Pour cette raison de l’organisation systématique du chaos par la seule communication, par une personnalité si puissante dans l’art d’engendrer la déstructuration-dissolution du monde, nous gardons au président Trump, et moi-même en premier, toute notre confiance et notre considération la plus haute. Qu’il en soit assuré, et nous rassurés. Pour lui et par lui, le monde qu’il précipite dans le cours de son action déstructuration-dissolution, c’est le Système.

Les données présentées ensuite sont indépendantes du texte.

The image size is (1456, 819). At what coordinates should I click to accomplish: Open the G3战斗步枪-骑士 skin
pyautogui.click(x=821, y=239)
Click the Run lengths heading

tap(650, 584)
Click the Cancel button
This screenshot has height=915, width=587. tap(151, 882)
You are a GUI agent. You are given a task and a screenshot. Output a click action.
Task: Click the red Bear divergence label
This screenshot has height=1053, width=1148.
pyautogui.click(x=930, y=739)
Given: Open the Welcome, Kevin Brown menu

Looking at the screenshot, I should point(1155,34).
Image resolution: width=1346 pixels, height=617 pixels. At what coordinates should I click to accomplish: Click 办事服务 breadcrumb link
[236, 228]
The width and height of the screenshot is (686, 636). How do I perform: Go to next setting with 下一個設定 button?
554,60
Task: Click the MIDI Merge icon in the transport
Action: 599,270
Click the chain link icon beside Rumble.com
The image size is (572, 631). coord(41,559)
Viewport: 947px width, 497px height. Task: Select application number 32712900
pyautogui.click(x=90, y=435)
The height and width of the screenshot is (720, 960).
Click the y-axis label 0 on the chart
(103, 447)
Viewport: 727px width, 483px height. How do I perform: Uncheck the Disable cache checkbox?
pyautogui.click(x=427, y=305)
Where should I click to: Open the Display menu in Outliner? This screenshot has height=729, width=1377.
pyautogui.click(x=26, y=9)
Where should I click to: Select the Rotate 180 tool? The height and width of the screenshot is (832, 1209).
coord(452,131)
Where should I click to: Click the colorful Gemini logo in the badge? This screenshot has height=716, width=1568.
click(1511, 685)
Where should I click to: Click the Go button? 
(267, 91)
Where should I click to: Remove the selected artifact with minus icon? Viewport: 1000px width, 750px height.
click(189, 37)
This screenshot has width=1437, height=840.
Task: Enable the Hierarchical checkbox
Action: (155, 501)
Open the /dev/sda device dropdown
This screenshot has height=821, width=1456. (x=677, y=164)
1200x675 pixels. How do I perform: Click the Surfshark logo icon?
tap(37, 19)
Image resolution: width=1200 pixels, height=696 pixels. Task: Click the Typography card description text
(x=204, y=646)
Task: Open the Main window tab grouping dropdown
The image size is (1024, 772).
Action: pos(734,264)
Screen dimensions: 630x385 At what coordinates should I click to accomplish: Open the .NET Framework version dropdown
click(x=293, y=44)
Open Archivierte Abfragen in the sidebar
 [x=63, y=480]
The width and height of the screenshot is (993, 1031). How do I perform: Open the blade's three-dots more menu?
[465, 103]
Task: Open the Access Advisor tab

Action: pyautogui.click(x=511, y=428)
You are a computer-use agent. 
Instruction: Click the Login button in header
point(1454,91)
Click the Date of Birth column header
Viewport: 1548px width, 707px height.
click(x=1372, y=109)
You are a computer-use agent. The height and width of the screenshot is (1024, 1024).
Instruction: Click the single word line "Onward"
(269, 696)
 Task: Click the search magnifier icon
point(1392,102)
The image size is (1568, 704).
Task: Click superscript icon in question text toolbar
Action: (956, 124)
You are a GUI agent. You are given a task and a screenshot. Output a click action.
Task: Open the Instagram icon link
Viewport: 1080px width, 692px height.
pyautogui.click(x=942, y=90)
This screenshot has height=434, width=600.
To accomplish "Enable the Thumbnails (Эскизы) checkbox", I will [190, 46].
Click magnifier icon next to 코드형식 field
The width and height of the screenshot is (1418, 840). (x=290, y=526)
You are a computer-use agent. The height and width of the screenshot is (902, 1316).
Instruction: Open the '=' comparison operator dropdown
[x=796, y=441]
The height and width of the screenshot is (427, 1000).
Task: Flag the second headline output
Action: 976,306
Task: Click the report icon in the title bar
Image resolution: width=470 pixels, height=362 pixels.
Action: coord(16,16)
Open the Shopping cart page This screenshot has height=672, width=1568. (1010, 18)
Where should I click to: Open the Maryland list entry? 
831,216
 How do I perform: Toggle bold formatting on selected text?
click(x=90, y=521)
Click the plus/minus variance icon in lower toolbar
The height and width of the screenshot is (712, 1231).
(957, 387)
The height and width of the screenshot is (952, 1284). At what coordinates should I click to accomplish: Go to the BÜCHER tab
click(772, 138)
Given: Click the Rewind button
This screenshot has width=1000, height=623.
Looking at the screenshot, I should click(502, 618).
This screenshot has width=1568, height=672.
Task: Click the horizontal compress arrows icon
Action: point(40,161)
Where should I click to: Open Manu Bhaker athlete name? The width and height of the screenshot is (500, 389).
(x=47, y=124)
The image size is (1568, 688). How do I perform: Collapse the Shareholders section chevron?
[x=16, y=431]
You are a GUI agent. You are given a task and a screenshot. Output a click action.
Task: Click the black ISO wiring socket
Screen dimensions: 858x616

Cet homme est donc l’instrument du Très-Haut, le bouffon métaphysique, l’ordonnateur qui a fait lever sur impérative consigne un kamikaze sans précédent de puissance tempétueuse, – car l’on sait bien que le mot signifie en japonais, non pas “avion-suicide” mais bien « vent-divin ».

Je sais bien, moi, qu’il existe dix, cent, mille situations crisiques dans ce chaudron de tourbillon crisique et du Trou Noir qu’est notre Grande Crise Générale. Mais celle qu’entretient ce bouffon effectivement métaphysique à force de médiocrité bombastique et dynamique les supplante toutes. Elle fait lever dix, cent, mille “vents-divins” autour et au cœur du monde.